Impact Of An Educational Program And Electronic Nursing Documentation On The Quality Of Nursing Care Process March 2022
Abstract
Purpose:
The purpose of this study was to assess the effectiveness of the educational program "Guided Clinical Reasoning" (GCR) and the implementation of an intelligent electronic nursing documentation system (e-doc) on the quality of the nursing process.
Methods:
The evaluation was conducted at three different measurement points using the "Quality of Nursing Diagnoses, Interventions, and Outcomes" (Q-DIO) instrument.
Findings:
Results indicated that GCR yielded the highest Q-DIO scores, suggesting its effectiveness in enhancing the quality of the nursing process. However, no long-term effect was observed after the cessation of GCR. Conversely, the e-doc system produced the lowest scores, although it provided adequate support for utilizing nursing diagnoses
Conclusions:
While e-docs have the potential to assist in conducting the nursing process, this study underscores the importance of clinical reasoning for meaningful utilization of electronic documentation systems.
Background
In 2004, a midsized Swiss general hospital implemented the nursing process based on the NNN taxonomy. To facilitate this implementatio[1]n, an educational program known as "Guided Clinical Reasoning" (GCR) was introduced (see Table 1). A pre-test/post-test evaluation study conducted in 2005 revealed significant improvements in the quality of documentation, including assessment, nursing diagnoses (ND), interventions, and outcomes (p < .0001) (Müller-Staub et al., 2007).

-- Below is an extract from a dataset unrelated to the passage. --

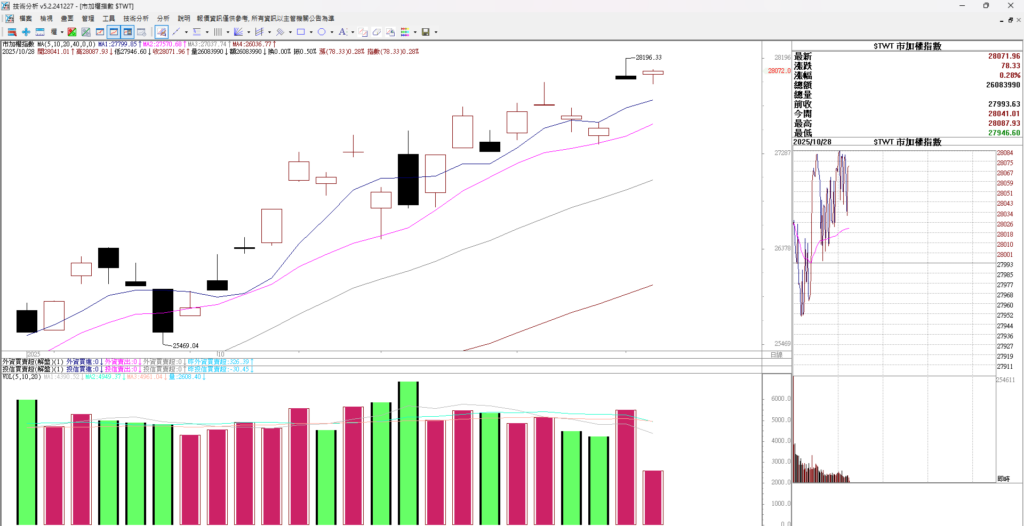
Task: Toggle the highlighted info panel layout button
Action: click(127, 32)
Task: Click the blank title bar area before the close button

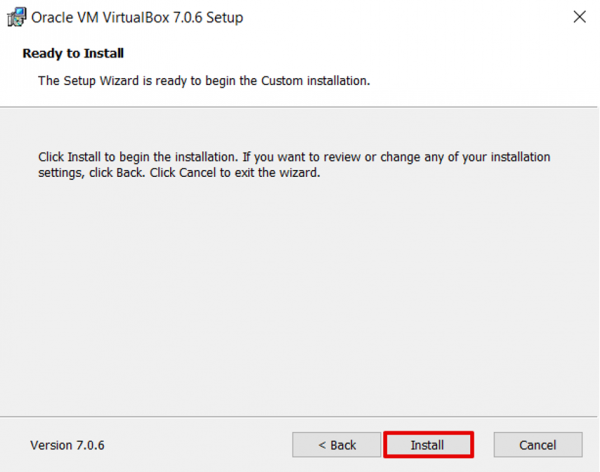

To further enhance the quality of the diagnostic process, an advanced version of GCR was conducted in 2006. This was followed by a randomized intervention study comparing a traditional case study group (control group) with an intervention group receiving GCR. In the control group, nurses were simply informed about the link between ND, interventions, and outcomes before engaging in discussion. In contrast, the intervention group underwent training in critical thinking and clinical reflection through GCR, which encouraged them to establish evidence-based connections between ND, effective interventions, and nursing-sensitive outcomes (Müller-Staub, Needham, Odenbreit, Lavin, & van Achterberg, 2008).
Despite investing the same amount of time in both groups, the intervention group receiving GCR demonstrated significantly higher accuracy in nursing diagnoses, effectiveness of interventions, and improved patient outcomes (p < .0001).